◆ **EXERCISE GOAL**: Among the lines below, copy exactly those from the one with "Contactors (488, 952)" through the one with "Low Voltage Soft Starters (508, 1095)", counting both ends.

◆ **Collected data**:
----------------

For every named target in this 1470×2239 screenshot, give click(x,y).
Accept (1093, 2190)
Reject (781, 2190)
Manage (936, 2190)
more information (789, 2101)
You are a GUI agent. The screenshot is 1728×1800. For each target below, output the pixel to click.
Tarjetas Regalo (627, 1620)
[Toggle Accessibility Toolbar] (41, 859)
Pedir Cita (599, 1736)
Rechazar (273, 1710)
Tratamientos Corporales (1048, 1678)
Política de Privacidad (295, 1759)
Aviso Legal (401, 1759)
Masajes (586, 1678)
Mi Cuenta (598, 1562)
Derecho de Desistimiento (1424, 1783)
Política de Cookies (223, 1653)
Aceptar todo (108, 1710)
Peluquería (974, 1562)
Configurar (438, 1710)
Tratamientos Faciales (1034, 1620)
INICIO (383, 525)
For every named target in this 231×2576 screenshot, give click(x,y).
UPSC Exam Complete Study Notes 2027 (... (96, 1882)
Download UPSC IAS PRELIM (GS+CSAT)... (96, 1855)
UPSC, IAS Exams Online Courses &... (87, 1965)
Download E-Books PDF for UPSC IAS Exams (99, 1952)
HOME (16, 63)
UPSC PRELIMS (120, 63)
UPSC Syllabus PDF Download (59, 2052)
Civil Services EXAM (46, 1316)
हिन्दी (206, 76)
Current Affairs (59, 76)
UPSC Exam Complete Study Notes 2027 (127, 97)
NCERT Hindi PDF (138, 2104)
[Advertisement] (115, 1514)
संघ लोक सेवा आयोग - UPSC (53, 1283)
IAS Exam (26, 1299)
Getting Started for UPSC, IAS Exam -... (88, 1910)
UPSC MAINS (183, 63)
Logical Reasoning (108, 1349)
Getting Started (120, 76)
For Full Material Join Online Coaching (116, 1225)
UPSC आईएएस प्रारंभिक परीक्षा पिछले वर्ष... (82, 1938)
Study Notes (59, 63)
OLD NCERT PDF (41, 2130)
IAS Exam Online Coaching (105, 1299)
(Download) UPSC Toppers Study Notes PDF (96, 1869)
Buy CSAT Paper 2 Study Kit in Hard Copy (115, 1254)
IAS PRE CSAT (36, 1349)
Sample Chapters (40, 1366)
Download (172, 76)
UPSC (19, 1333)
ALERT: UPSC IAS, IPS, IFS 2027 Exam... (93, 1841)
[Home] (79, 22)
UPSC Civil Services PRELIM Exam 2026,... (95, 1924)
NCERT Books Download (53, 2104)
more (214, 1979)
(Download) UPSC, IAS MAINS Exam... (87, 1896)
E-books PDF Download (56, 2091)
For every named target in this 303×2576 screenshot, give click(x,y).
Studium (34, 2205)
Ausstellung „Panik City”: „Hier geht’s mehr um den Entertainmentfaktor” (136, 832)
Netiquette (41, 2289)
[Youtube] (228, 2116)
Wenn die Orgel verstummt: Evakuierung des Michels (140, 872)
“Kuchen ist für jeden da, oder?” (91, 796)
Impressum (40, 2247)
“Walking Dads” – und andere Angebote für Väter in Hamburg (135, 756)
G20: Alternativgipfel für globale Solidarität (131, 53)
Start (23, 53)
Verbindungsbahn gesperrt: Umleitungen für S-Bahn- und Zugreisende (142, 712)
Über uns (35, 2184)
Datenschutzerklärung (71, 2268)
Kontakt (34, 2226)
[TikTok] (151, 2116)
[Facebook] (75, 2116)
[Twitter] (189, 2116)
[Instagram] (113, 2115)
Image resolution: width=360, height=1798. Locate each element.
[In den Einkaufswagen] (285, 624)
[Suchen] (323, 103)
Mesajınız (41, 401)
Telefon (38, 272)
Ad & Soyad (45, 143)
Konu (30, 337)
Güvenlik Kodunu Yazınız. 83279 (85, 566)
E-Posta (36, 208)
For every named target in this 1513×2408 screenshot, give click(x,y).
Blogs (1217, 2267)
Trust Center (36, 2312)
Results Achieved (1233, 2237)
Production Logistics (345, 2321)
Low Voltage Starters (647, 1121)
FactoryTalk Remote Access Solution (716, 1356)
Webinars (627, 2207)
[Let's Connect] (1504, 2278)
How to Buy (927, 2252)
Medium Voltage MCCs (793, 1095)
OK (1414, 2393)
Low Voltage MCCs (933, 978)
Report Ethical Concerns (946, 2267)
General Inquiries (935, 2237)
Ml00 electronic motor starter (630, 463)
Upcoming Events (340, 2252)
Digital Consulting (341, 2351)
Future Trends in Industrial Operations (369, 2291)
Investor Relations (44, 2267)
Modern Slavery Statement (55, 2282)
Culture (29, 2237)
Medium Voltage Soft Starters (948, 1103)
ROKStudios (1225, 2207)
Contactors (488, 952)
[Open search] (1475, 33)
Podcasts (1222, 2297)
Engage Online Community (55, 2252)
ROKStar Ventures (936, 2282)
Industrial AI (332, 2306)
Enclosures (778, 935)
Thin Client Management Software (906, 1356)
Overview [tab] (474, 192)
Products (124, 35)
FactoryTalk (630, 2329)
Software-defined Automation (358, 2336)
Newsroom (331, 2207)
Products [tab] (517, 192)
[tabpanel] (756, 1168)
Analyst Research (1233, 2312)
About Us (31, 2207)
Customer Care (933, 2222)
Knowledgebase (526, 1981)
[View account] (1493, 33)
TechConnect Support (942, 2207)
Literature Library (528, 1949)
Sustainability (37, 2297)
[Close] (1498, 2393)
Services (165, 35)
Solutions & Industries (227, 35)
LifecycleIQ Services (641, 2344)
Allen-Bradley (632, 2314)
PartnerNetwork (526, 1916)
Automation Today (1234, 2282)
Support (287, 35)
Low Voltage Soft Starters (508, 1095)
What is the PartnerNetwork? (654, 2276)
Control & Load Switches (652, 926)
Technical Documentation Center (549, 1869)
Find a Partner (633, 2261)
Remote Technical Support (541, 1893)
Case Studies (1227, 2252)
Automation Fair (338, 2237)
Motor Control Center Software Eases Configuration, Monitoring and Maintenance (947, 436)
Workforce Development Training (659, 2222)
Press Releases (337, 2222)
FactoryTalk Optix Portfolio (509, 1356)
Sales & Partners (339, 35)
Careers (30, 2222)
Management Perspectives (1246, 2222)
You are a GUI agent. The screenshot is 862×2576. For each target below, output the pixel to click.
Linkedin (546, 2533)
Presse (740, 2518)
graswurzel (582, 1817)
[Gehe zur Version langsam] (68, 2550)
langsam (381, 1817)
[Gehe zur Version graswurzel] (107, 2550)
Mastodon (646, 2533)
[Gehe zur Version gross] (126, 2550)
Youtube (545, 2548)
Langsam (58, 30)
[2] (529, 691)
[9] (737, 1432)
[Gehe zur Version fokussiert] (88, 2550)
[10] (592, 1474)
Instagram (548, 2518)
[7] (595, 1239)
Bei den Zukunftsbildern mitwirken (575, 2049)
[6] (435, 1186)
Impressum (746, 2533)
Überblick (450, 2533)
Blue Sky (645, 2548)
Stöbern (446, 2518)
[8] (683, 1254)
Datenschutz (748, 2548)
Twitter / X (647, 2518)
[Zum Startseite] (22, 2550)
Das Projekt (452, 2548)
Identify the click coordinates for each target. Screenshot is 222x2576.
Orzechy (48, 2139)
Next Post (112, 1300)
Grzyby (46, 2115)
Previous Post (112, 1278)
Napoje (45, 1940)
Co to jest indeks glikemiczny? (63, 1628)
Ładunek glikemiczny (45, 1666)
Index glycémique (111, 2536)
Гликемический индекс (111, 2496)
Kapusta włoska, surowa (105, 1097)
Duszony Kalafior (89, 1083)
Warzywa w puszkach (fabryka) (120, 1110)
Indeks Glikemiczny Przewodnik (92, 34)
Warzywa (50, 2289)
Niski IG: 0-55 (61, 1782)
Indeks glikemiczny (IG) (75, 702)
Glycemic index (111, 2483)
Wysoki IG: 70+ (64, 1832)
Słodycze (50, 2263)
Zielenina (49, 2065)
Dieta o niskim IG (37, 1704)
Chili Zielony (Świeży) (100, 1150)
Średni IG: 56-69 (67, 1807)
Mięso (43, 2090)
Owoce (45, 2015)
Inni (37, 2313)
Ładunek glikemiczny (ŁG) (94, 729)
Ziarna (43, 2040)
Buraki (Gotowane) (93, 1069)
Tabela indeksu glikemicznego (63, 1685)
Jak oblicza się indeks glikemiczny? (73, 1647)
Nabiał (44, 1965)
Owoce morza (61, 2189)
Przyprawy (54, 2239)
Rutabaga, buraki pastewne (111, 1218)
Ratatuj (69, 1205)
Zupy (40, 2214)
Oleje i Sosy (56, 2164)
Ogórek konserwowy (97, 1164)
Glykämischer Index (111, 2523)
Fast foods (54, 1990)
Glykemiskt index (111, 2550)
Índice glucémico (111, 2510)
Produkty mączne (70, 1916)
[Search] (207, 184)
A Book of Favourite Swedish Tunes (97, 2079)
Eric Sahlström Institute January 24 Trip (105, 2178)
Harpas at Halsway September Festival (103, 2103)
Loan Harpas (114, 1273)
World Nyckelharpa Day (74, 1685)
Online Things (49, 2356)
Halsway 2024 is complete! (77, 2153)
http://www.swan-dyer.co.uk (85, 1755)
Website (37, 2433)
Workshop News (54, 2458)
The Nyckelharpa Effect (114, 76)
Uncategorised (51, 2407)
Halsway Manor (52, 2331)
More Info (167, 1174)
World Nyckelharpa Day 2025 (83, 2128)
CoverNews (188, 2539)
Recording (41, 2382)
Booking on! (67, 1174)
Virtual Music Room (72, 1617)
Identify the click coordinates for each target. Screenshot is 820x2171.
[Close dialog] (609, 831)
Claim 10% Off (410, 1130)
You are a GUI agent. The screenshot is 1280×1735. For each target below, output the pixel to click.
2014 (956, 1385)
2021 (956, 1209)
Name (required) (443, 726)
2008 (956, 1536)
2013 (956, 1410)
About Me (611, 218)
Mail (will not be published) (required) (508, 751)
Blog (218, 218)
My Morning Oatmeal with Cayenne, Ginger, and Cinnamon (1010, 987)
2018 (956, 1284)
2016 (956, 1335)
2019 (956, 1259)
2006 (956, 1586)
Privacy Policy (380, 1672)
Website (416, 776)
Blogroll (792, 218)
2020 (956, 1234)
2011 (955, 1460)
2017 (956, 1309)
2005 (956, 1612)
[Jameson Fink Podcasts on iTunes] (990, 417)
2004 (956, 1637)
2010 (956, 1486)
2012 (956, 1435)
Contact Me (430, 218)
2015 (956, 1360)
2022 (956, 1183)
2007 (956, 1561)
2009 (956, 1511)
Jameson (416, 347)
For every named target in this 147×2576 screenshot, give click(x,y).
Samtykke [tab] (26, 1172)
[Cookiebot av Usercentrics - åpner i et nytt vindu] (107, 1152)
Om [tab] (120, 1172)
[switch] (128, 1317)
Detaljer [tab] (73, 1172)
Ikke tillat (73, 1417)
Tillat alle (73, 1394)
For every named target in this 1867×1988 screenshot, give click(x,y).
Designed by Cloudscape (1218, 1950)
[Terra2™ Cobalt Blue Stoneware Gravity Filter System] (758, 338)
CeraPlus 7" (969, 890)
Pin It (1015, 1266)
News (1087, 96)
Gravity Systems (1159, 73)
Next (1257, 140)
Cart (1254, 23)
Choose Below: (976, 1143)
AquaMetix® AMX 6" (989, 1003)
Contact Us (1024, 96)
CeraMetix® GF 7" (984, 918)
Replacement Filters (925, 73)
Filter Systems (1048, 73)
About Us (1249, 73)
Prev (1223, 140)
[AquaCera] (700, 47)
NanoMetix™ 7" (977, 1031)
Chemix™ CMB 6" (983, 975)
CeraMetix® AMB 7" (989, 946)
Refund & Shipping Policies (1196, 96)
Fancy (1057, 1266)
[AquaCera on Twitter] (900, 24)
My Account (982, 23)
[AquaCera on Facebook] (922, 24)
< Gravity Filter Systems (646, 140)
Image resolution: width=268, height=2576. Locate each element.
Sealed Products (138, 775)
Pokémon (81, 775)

----------------

◆ **EXERCISE ANSWER**:
Contactors (488, 952)
[Open search] (1475, 33)
Podcasts (1222, 2297)
Engage Online Community (55, 2252)
ROKStar Ventures (936, 2282)
Industrial AI (332, 2306)
Enclosures (778, 935)
Thin Client Management Software (906, 1356)
Overview [tab] (474, 192)
Products (124, 35)
FactoryTalk (630, 2329)
Software-defined Automation (358, 2336)
Newsroom (331, 2207)
Products [tab] (517, 192)
[tabpanel] (756, 1168)
Analyst Research (1233, 2312)
About Us (31, 2207)
Customer Care (933, 2222)
Knowledgebase (526, 1981)
[View account] (1493, 33)
TechConnect Support (942, 2207)
Literature Library (528, 1949)
Sustainability (37, 2297)
[Close] (1498, 2393)
Services (165, 35)
Solutions & Industries (227, 35)
LifecycleIQ Services (641, 2344)
Allen-Bradley (632, 2314)
PartnerNetwork (526, 1916)
Automation Today (1234, 2282)
Support (287, 35)
Low Voltage Soft Starters (508, 1095)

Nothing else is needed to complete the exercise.